If 6 dice are rolled. How many outcomes are there
$(a)$ If all of the numbers are even.
$(b)$ if the numbers must appear in pairs.
What i try ::We have even numbers as $2,4,6.$
So number of ways in which even number appears in upper face of dice $=3\cdot 3\cdot 3\cdot 3\cdot 3 \cdot 3=3^{6}$
For second part
Means any numbers appera in pairs
We have $6$ numbers , So total ways
$=6\cdot 5\cdot 4=120$
Can anyone please explain me is i am right. If not Then How do i solve it, Help me , Thanks
As lulu pointed out, the problem doesn't clearly specify whether or not outcomes are distinct up to permutation. In this answer, I assume that different permutations are different outcomes.
$(a)$ Like you pointed out, there are exactly three choices for the even number; however, there are six total dice rolls, which means that the answer should be $3^{6} = 729$ rather than $3^{3}$ (there are $3$ choices for each of the $6$ rolls).
$(b)$ Let $x_1, x_2, \ldots, x_6$ denote the number of times that $1, 2, \ldots, 6$ appear in our dice rolls, respectively. By the problem constraints, we require $x_i = 0, 2, 4, \text{ or } 6$ and $\sum_{i} x_i = 6$. Note that we also need to take permutations into account (i.e. $(2, 2, 2, 4, 4, 4)$ is different from $(2, 4, 2, 4, 2, 4)$, but they both have $x_2 = 3, x_4 = 3$). We will perform casework.
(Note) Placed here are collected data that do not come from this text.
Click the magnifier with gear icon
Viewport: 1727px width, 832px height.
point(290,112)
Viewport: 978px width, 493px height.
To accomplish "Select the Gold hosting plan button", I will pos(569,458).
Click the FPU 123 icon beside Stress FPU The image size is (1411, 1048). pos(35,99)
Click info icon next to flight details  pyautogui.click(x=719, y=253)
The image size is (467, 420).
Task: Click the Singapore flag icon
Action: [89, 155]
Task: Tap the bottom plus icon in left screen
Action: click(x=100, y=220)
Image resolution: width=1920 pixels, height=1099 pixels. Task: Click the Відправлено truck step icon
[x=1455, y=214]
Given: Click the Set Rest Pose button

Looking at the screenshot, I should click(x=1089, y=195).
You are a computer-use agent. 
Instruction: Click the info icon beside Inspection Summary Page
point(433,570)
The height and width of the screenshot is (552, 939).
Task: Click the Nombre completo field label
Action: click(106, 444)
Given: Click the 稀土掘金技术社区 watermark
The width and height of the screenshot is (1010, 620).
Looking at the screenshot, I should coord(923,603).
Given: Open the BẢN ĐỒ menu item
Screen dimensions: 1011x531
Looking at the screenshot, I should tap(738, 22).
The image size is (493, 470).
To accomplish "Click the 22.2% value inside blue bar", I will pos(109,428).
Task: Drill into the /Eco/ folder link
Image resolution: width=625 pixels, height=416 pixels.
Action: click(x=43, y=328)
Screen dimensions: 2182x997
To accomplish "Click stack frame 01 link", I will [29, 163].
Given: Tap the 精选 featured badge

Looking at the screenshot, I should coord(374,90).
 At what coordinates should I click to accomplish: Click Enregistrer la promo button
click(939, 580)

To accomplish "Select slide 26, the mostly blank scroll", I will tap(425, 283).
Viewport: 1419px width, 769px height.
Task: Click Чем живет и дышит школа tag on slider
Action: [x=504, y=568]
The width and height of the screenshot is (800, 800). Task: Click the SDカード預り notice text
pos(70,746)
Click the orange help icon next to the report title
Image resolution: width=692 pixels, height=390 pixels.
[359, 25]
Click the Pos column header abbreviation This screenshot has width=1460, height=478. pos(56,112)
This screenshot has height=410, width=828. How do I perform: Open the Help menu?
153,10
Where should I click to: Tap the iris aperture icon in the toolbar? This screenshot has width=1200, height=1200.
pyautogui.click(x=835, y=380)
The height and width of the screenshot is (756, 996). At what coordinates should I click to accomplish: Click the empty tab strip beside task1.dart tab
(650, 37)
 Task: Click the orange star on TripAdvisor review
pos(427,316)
First, consider the case in which some $x_i$ equals $6$. There are exactly ${6\choose 1} = 6$ positions for the $6$ to be placed in (no other values can be non-zero). This contributes $6$ to the answer.
Next, consider the case the case in which some $x_i$ equals $4$ and another equals $2$. There are exactly ${6\choose 2} = 15$ ways to pick the two numbers, and we can permute which $x_i$ equals $4$ and which equals $2$ in $2$ ways. Also, we can permute the order of the dice rolls in $6!/(4! \cdot 2!) = 15$ ways. This contributes $15 \times 2 \times 15 = 450$ to the answer.
Finally, consider the case in which three non-zero $x_i's$ equal $3$. There are exactly ${6\choose 3} = 20$ ways in which this can happen. Also, we can permute the sequence itself is $6!/2^3 = 90$ ways. This contributes $20 \times 90 = 1800$ to the answer.
Thus, the answer is $20 + 450 + 1800 = 2270$.